** EXERCISE SET **
**A.** Translate this sentence from the article about the City Council primary recounts into Spanish: "Both contests required recounts, according to state law, because the margin between the two leading candidates was 0.5 percent or less."
**B.** Carry on the article about the City Council primary recounts, starting right after its final sentence.

The outcomes of two competitive primary races that concluded with recounts are expected to be certified on Tuesday, the city Board of Elections said.

John McCarten/New York City Council

Bill Perkins

The outcomes of two competitive City Council primary races in June that concluded with recounts are expected to be certified on Tuesday, the city Board of Elections said.

Both contests required recounts, according to state law, because the margin between the two leading candidates was 0.5 percent or less. 

Kristin Richardson Jordan, who forecasted victory in an interview with City Limits last month, is expected to win the race for Council District 9 in Manhattan. Unofficial results on the BOE’s website show her ahead with 50.3 percent of votes to incumbent Bill Perkins’ 49.7 percent after 13 rounds of ranked choice voting.

READ MORE: Kristin Richardson Jordan Leads Incumbent Bill Perkins By 100 Votes in Harlem Council Race

Perkins—who was elected to his current seat via a special election in 2017, and previously represented the Harlem district in the Council before becoming a state senator—recently conceded the race, Patch reported this week. His quiet campaign for reelection this year was met with questions about his ability to do the job in the face of reported health problems, City & State reported in June.

Read more elections coverage here.

“I want to thank the voters of Harlem, East Harlem, and the Upper West Side for their incredible support and confidence in me over the past 25 years and congratulate Kristin Richardson Jordan on her Democratic Primary victory,” Perkins said in a Monday statement.

Jordan, who describes herself as a democratic socialist and abolitionist, campaigned on a platform that called for NYPD reforms and accountability, more affordable housing, environmental and economic justice and Medicaid for All.

** RECORD EXCERPTS **
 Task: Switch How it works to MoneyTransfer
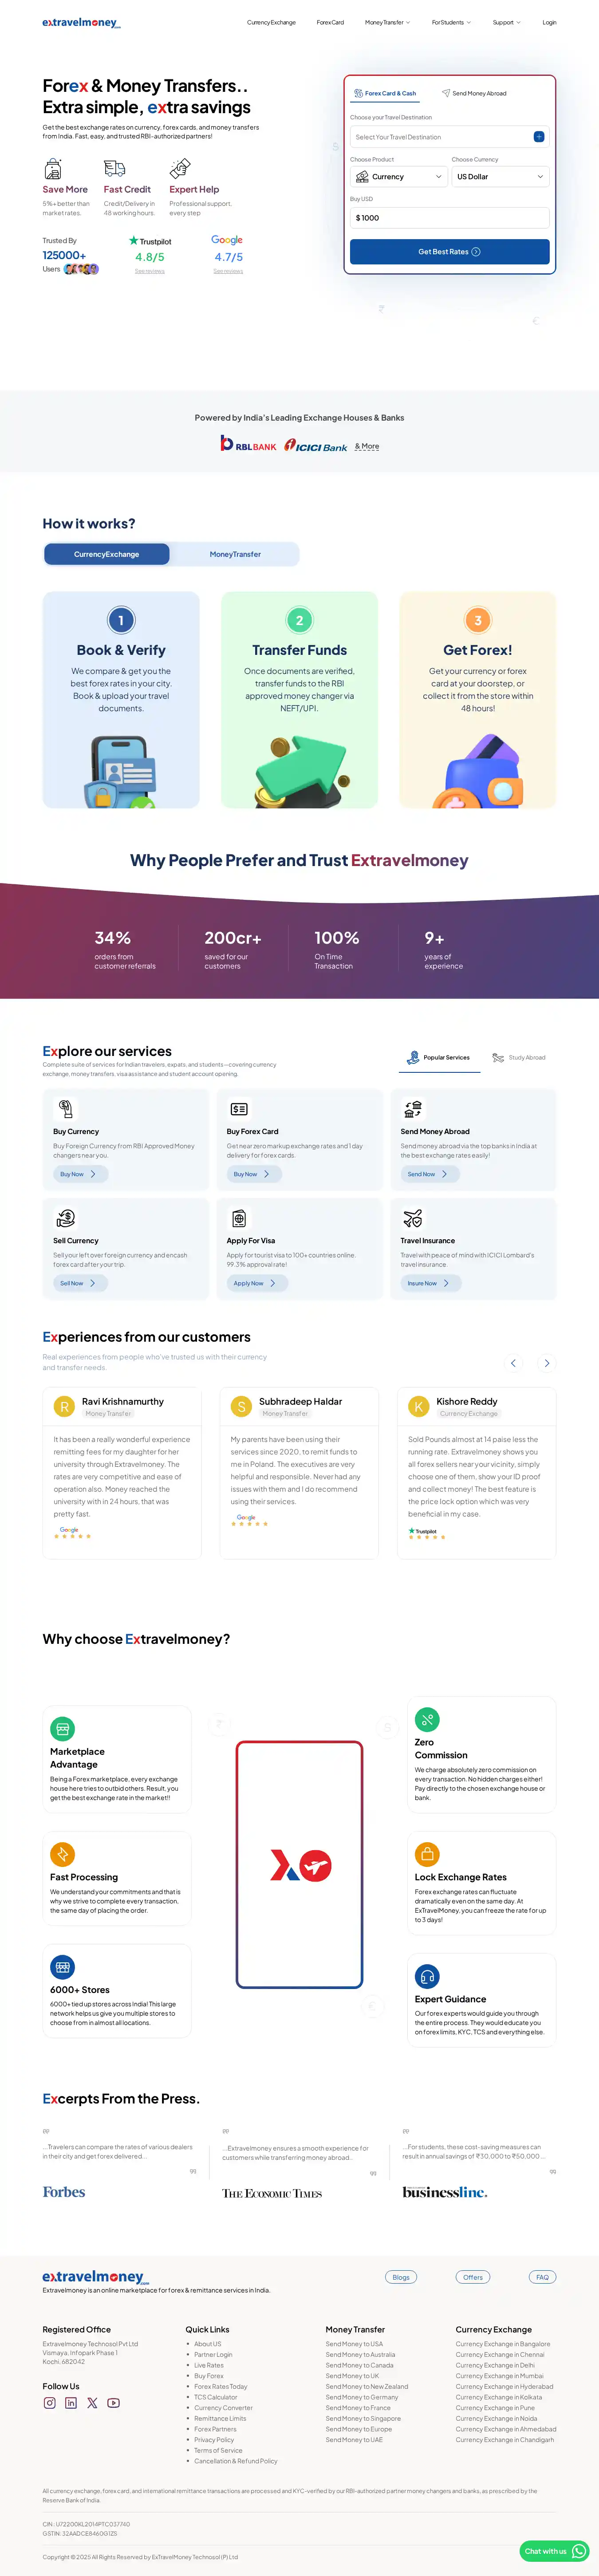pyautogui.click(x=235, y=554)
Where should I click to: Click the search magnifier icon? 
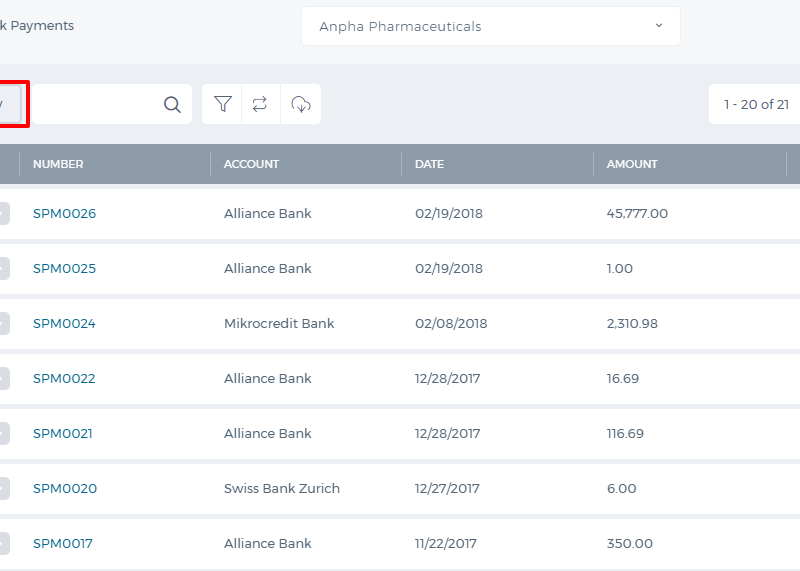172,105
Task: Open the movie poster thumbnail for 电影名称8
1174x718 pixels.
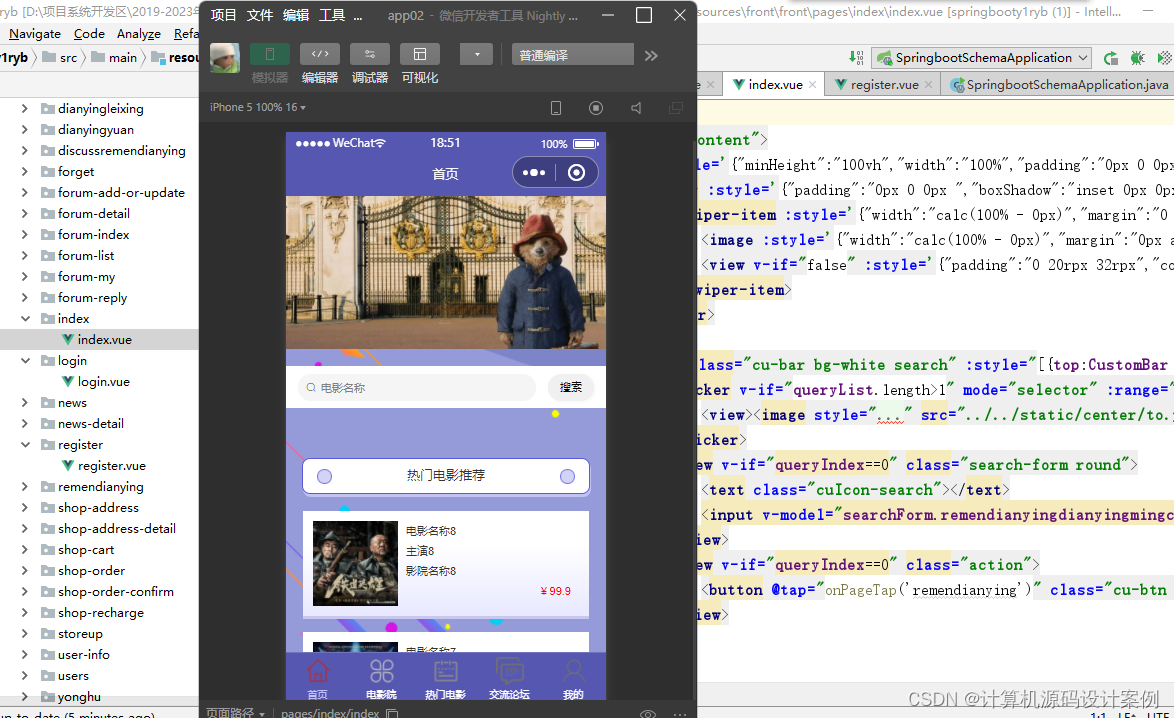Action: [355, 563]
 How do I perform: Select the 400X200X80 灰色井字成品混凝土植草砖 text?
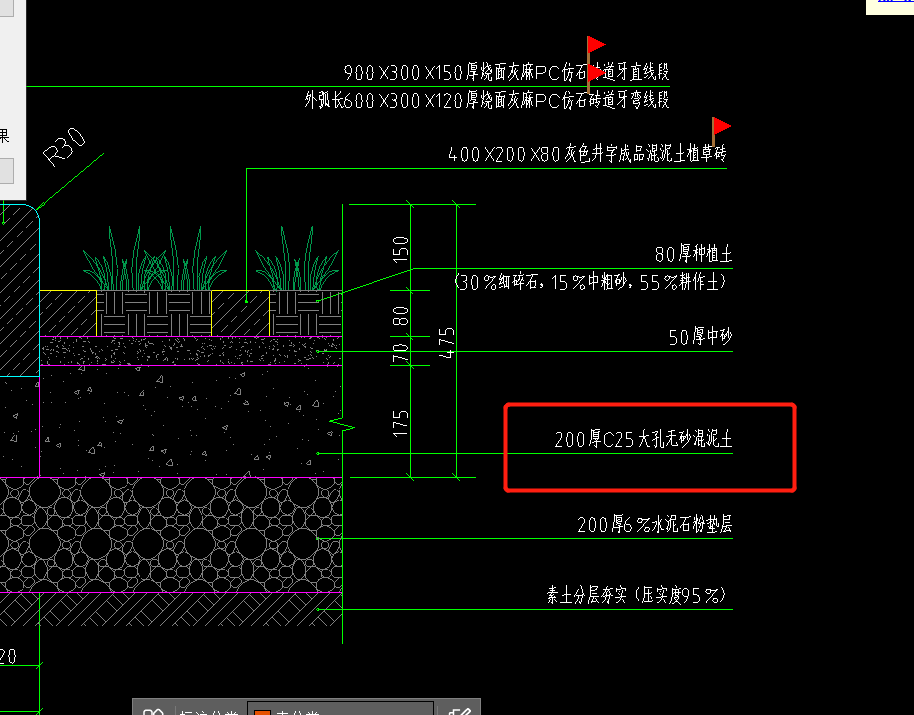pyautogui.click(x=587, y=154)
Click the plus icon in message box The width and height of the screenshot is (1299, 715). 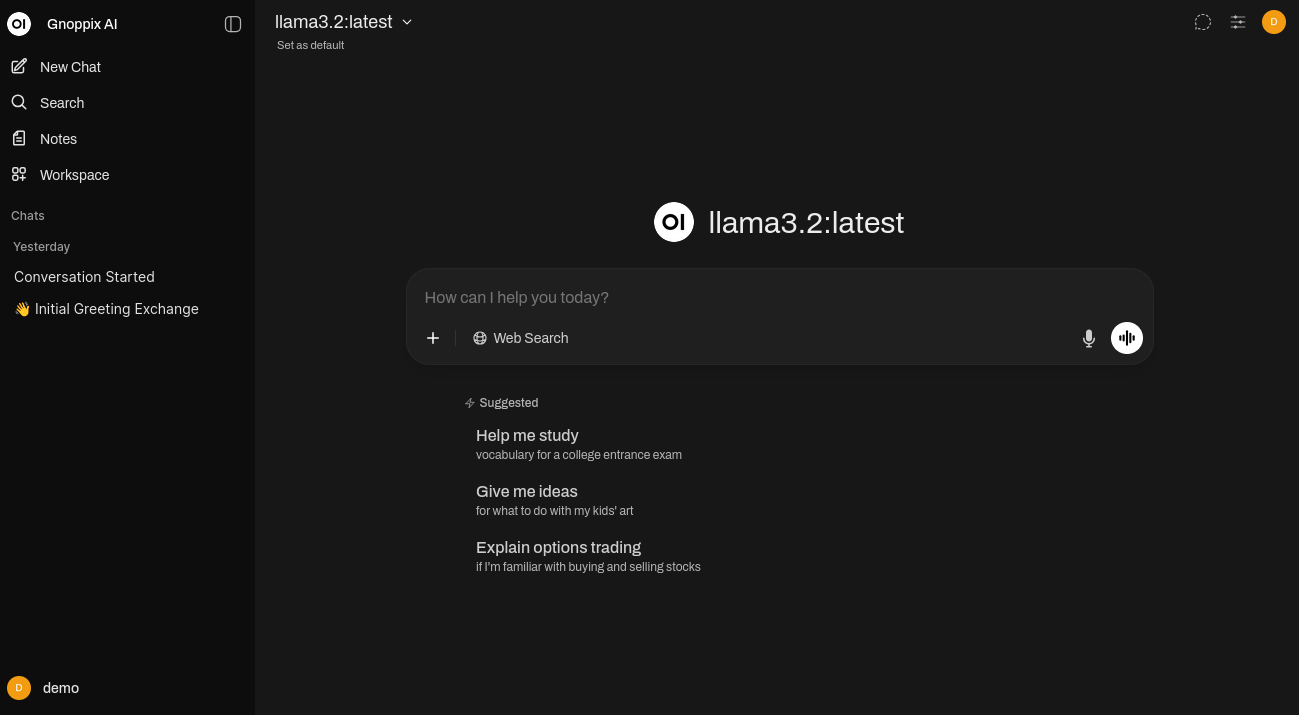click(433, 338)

** ANSWER LIST **
**A.** Ambas contiendas requirieron recuentos, según la ley estatal, porque el margen entre los dos principales candidatos fue del 0,5 por ciento o menos.

**B.**
On Staten Island, in Council District 50, David Carr is currently leading the Republican party race to represent the central part of the island, continuing a chain of succession that stretches back years. 

The five-person primary was the most competitive one for the seat in history, City Limits reported in May.

The district, which was created in the early nineties, was first represented by John Fusco, now a judge. Jimmy Oddo, his chief of staff, replaced him, before becoming borough president in 2014. Oddo’s chief of staff, Steven Matteo, later took his seat in the Council.

Carr, the presumed winner, served as chief of staff to Matteo, who unsuccessfully ran for borough president this year.

MORE COVERAGE: It’s Insider Vs. Outsiders in Republican Council Primary on Staten Island

Marko Kepi, who faced off with Carr in the primary, has apparently not yet conceded. Kepi, a former Marine and staunch Trump supporter, has maintained that valid votes were being tossed, despite not providing evidence of this alleged fraud. 

Kepi could not be immediately reached for comment.

The winners of the June primary will be on the ballot to compete in the general election in November.